What a disgusting, ill informed article. Women can swim when menstruating, they can bathe too. How much blood do you think most women lose when menstruating? Add to the fact that most women do not free bleed and use sanitary products when menstruating, this whole debate is just individuals believing that periods are icky. In fact, you are more at risk from contamination from anal leakage and gas, as well as from those urinating in the onsen.

The mindset that menstruation is somehow dirty and disgusting is misogynistic. Some of you need to read up on menstruation, and that seems to include some women. It's about time these prejudice based cultural taboos were smashed.

-3 ( +6 / -9 )

What a disgusting, ill informed article. Women can swim when menstruating, they can bathe too.

You do realise that people are naked when bathing in Onsens

-3 ( +3 / -6 )

Just ask at the onsen front desk whether they’re ok with it.

Simple!

-3 ( +2 / -5 )

@Jonorth: Period isn't "dirty" the same way the other things you mention are, and they can't really be compared. Period blood is actually very clean

Well then as Sandie Gripper suggested go ahead and put in on your pancakes! It is really hard to grasp the complete lack of common sense and hygiene of some posters here. In any case, when you are a guest at an onsen with strangers it would be polite to follow the rules, and also let others know that you intend to muddy the waters so to speak.

-3 ( +5 / -8 )

“The mindset that menstruation is somehow dirty and disgusting is misogynistic. Some of you need to read up on menstruation, and that seems to include some women. It's about time these prejudice based cultural taboos were smashed.”

Feminism which espouses women’s suffrage or equal work for equal pay was great, and I agree with that value system completely. But, radical feminism, and SJW PC thinking is literally destroying many societies around the world starting with the West.

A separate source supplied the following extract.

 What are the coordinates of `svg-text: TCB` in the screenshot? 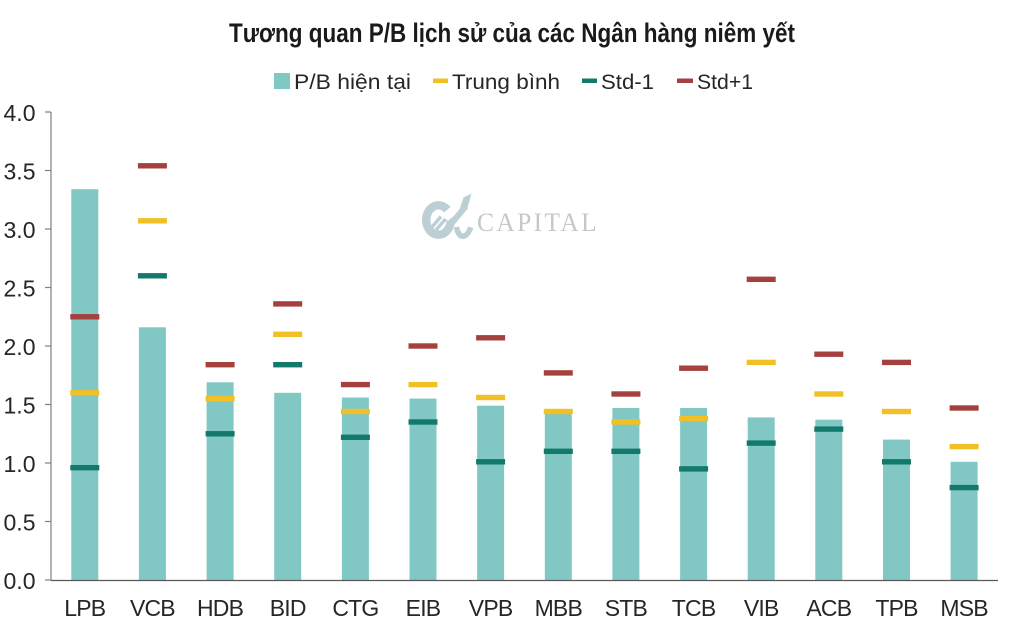 It's located at (694, 608). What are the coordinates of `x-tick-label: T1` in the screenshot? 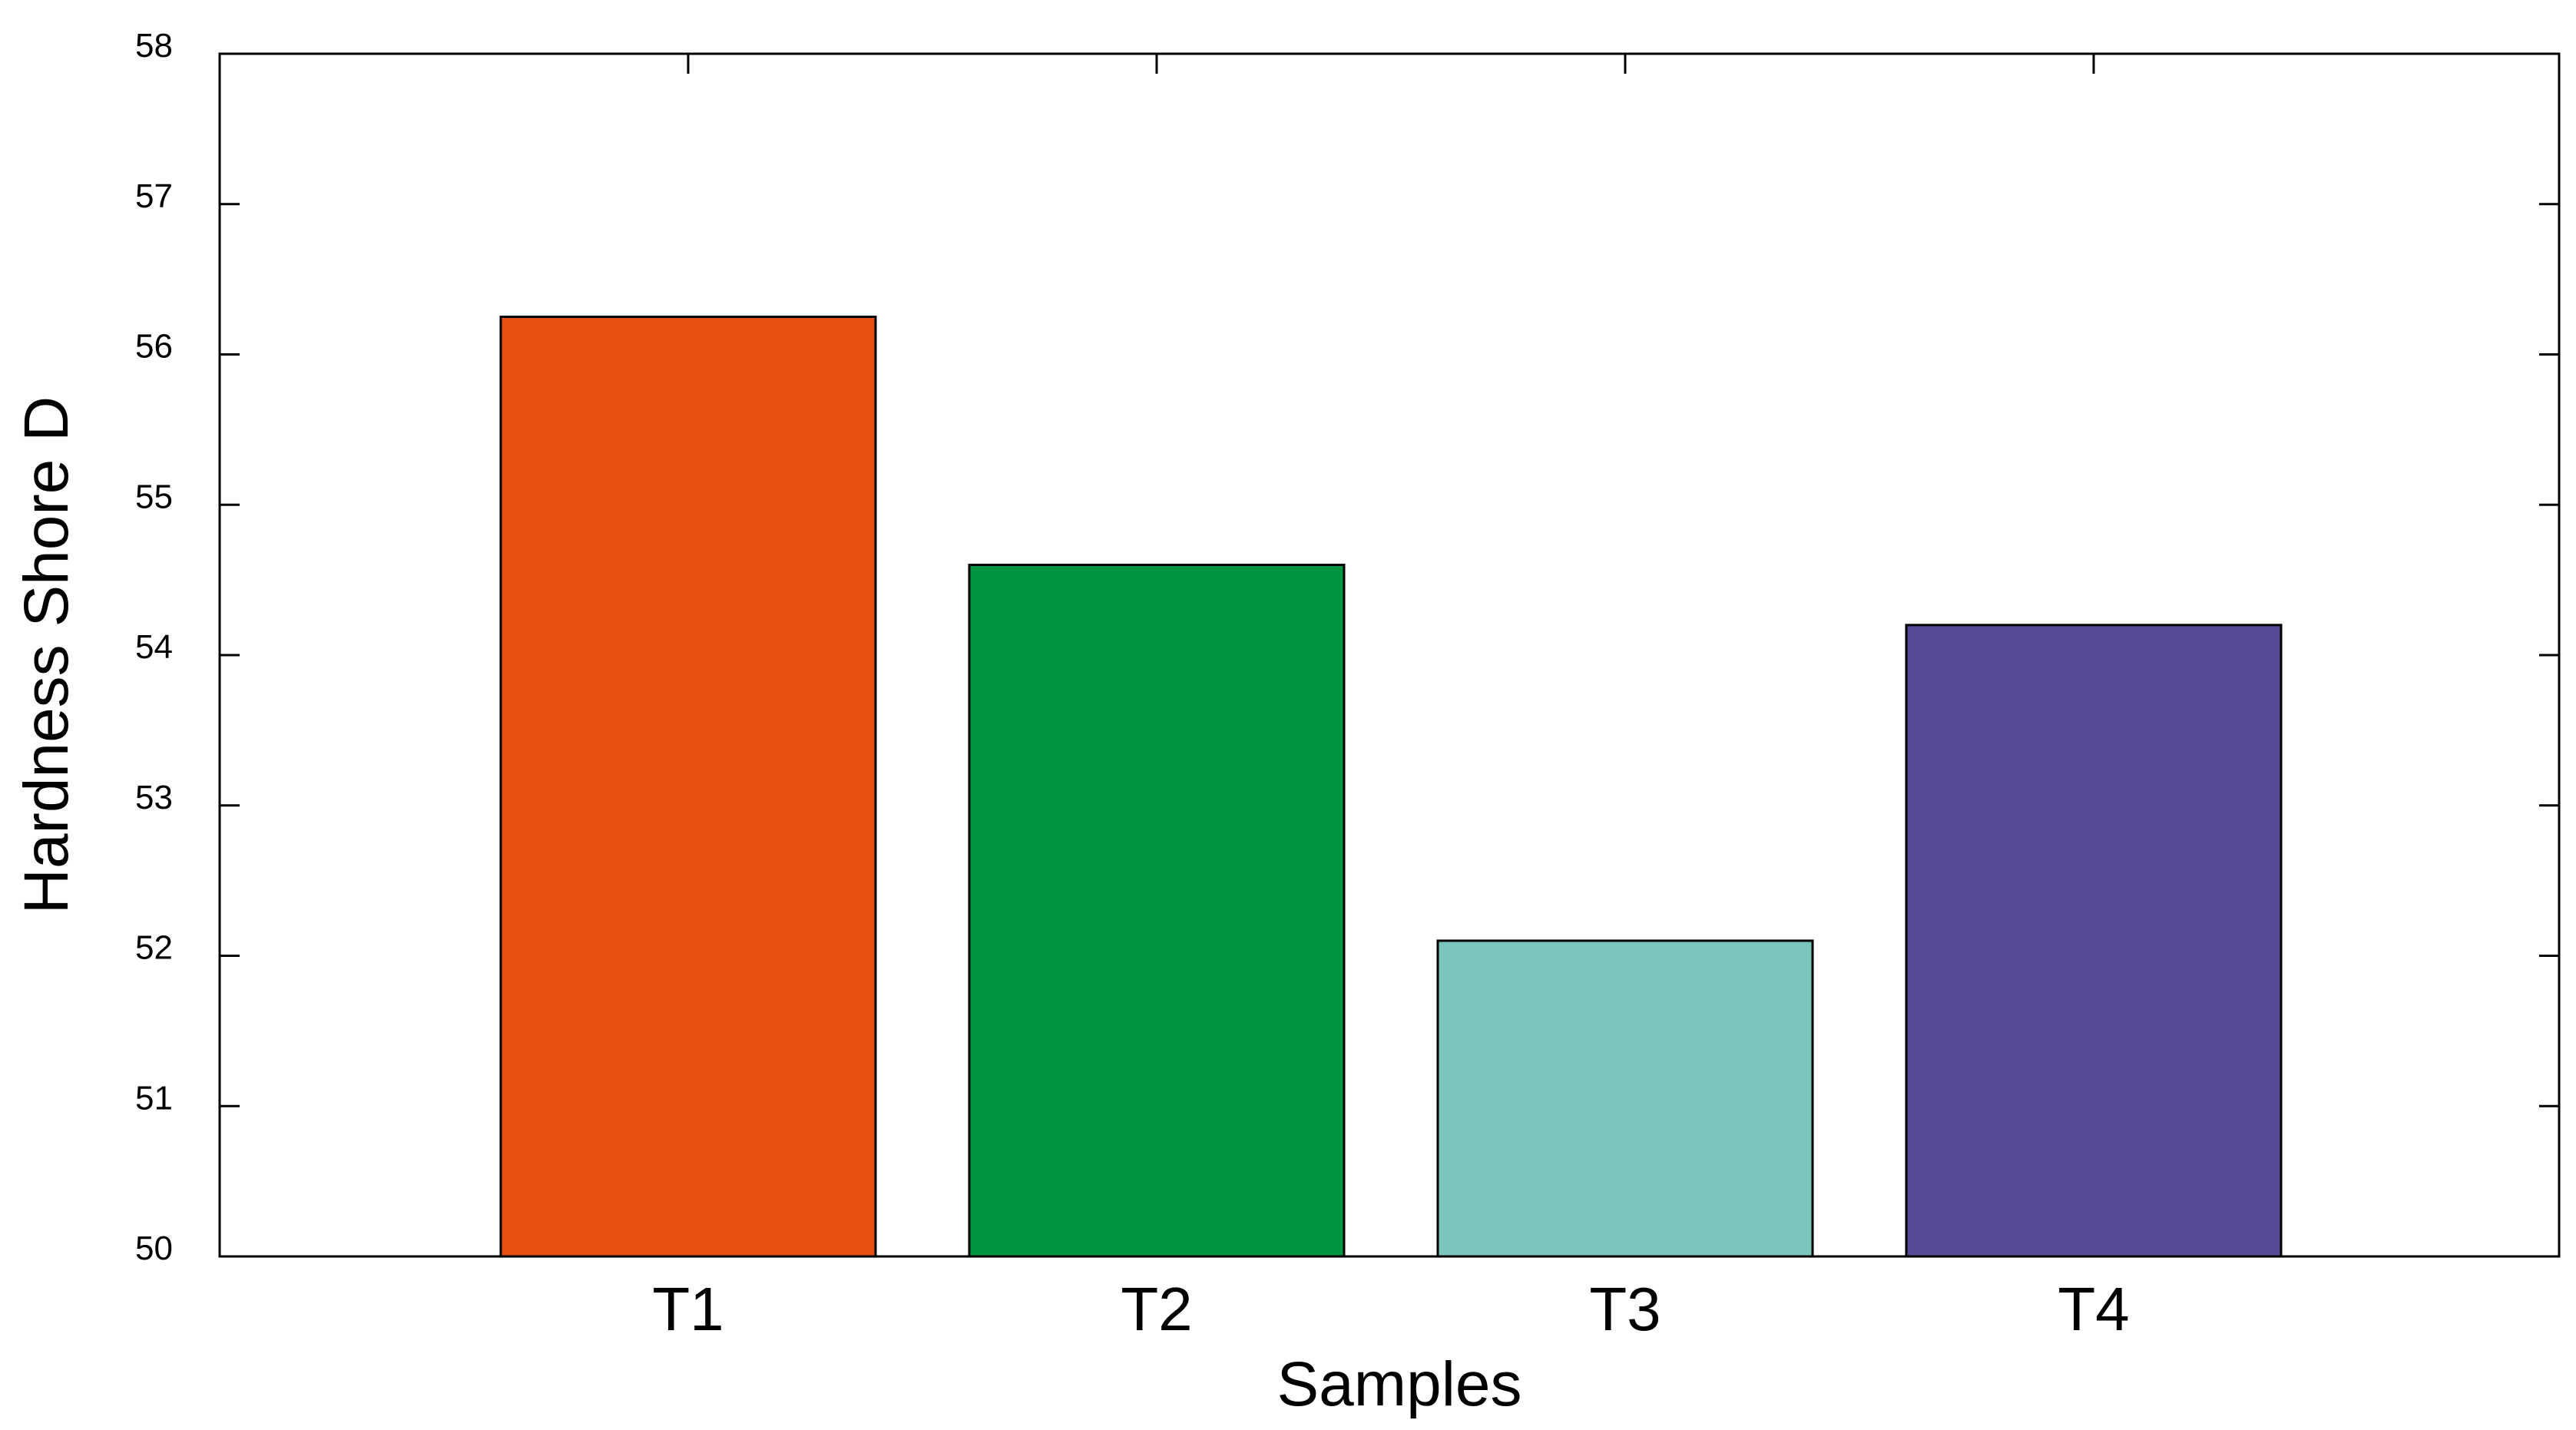 It's located at (688, 1309).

This comment about mysoginistic thinking is like saying that, “The mindset that defecating is somehow dirty and disgusting is racist.” Defecating, sneezing, urinating, menstrating are all biological functions which are necessary, and amoral, but all of them are dirty. I find it bizzare I have to make a statement to an adult about things someone in elementary school would understand. If you feel menstrual effluent is some marker of feminine sanctity, and wholly clean, why do you not use it for syrup on your pancakes? I suppose not wanting to be sneezed on is the marker of one who abuses animals.

This issue is about common decency, and respect for others, not signalling that you are a paragon of virtue by pretending you are some open minded progressive. Quit faking moral virtue by being a highly prejudiced, and aggressive person, who berates rational people with false equivalencies designed to shame them in promotion of nonsense. Stop your schoolyard bullying in support of a destructive social agenda, and quit contorting discussions by injecting political context that doesn’t exist into them.